What to do. Given the entries below, please return each one exactly.

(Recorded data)
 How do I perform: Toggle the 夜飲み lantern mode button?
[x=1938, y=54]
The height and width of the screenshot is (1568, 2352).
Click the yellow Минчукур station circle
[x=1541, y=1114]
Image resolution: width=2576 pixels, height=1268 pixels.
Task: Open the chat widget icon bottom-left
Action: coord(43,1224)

Solution to the problem.
 How do I perform: Toggle the 夜飲み lantern mode button?
[x=1938, y=54]
The height and width of the screenshot is (1568, 2352).
Click the yellow Минчукур station circle
[x=1541, y=1114]
Image resolution: width=2576 pixels, height=1268 pixels.
Task: Open the chat widget icon bottom-left
Action: coord(43,1224)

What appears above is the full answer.